JA WAM POKAŻĘ-Podsumowanie tygodnia.

Witam wszystkim po kilkudniowej przerwie. Ostatnie trzy dni miałam pełne pracy i niestety cierpiałam na brak czasu oraz co gorsza brak siły na cokolwiek innego niż praca. Dziś mam wolne, częściowo zregenerowałam siły i jestem :)

W weekend jedliśmy pieczywo z wędliną/dżemem/czekoladą, jajecznicę, owoce(wszystko to co 'do wykończenia'), a na obiad była zupa ogórkowa.

W sobotę kupiłam tylko
*Chleb 4,40 zł
*Warzywa
ziemniaki, włoszczyzna 3,80 zł
*Inne-przecier ogórkowy 2,50 zł

TYGODNIOWE KOSZTY ROZCHODÓW:
*WARZYWA/OWOCE  19,00 zł
*PIECZYWO                  19,10 zł
*MIĘSO                          35,59 zł
*INNE                             38,54 zł
RAZEM:                        112,23

Pewnie zauważyliście, że wydatki w poszczególnych kategoriach są większe lub mniejsze od tego co zaplanowałam, ale to jest nieistotne- najważniejsze, że tygodniowa kwota przeznaczona na jedzenie nie została przekroczona (W ramach przypomnienia było to 125 zł).
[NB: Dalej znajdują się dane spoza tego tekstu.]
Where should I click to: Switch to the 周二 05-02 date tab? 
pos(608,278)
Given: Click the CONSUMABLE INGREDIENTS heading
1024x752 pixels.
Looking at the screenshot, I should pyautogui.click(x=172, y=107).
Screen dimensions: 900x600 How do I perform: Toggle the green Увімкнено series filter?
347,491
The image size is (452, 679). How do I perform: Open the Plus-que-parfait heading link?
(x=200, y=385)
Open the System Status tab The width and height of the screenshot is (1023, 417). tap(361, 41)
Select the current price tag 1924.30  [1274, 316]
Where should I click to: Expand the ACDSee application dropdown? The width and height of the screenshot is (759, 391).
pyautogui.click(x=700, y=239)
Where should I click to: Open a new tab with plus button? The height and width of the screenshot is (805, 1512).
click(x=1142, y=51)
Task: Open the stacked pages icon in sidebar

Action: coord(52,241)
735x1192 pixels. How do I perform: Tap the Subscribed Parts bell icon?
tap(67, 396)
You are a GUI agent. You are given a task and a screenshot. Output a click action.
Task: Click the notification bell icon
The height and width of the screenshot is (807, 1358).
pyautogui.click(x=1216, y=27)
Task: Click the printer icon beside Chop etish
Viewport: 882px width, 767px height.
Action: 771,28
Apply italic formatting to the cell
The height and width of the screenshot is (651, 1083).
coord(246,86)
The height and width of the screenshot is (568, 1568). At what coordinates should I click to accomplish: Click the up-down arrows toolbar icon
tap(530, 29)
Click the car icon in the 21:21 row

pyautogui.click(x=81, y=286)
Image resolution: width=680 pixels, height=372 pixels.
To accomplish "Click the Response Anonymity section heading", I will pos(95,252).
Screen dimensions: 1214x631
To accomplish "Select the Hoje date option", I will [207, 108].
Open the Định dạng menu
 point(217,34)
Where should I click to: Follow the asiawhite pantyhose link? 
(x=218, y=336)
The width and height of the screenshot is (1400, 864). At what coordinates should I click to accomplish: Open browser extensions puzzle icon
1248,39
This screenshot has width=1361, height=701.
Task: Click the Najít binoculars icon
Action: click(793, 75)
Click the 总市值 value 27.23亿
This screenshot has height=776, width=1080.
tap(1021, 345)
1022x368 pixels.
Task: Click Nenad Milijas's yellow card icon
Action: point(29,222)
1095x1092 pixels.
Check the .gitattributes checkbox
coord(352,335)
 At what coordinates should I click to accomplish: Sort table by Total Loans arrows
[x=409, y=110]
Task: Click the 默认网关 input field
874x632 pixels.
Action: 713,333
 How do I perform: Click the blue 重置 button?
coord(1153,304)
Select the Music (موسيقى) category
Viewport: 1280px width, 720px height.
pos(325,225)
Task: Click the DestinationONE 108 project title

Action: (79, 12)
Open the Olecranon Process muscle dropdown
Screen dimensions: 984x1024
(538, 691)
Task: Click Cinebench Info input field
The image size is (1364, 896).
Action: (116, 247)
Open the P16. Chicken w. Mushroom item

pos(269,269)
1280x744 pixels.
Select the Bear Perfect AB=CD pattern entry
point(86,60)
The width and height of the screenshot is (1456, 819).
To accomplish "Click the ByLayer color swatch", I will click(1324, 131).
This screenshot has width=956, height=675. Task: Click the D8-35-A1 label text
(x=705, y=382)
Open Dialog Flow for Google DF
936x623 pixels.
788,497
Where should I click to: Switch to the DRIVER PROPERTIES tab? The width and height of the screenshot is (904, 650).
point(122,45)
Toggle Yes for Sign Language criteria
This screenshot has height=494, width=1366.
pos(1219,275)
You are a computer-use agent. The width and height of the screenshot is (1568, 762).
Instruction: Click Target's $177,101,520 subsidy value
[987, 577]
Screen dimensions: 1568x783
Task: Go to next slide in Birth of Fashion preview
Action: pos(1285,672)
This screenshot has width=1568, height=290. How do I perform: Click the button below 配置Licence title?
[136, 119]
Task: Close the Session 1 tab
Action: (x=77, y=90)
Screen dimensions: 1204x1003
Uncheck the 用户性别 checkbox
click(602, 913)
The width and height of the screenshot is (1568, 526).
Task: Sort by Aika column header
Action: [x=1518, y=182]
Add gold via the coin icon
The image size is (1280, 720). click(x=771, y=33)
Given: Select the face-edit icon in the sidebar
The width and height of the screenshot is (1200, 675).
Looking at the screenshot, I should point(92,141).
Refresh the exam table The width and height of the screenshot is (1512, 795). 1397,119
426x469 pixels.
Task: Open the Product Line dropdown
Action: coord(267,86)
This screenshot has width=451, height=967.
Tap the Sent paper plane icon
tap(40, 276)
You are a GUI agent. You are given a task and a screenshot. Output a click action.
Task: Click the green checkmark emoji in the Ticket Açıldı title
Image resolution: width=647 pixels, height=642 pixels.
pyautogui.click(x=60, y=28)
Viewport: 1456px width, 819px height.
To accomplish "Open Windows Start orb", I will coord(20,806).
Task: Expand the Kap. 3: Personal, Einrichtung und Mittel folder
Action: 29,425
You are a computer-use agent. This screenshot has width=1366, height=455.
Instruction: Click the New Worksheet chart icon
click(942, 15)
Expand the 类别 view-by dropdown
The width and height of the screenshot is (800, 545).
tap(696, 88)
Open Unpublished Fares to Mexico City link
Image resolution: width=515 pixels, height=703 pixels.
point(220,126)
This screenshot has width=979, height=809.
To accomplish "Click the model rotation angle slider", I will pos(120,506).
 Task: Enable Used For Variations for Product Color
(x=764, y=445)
Można?


piątek, 5 października 2012

JA WAM POKAŻĘ - Dzień V

Podróż za miasto jak najbardziej udana. Nie mogło być inaczej. Oprócz tego, że dzień spędziłyśmy (Ja z córką) w fantastycznym towarzystwie to jeszcze mega oszczędnie, bo zostałyśmy ugoszczone pysznym obiadem i słodkościami. To był udany dzień.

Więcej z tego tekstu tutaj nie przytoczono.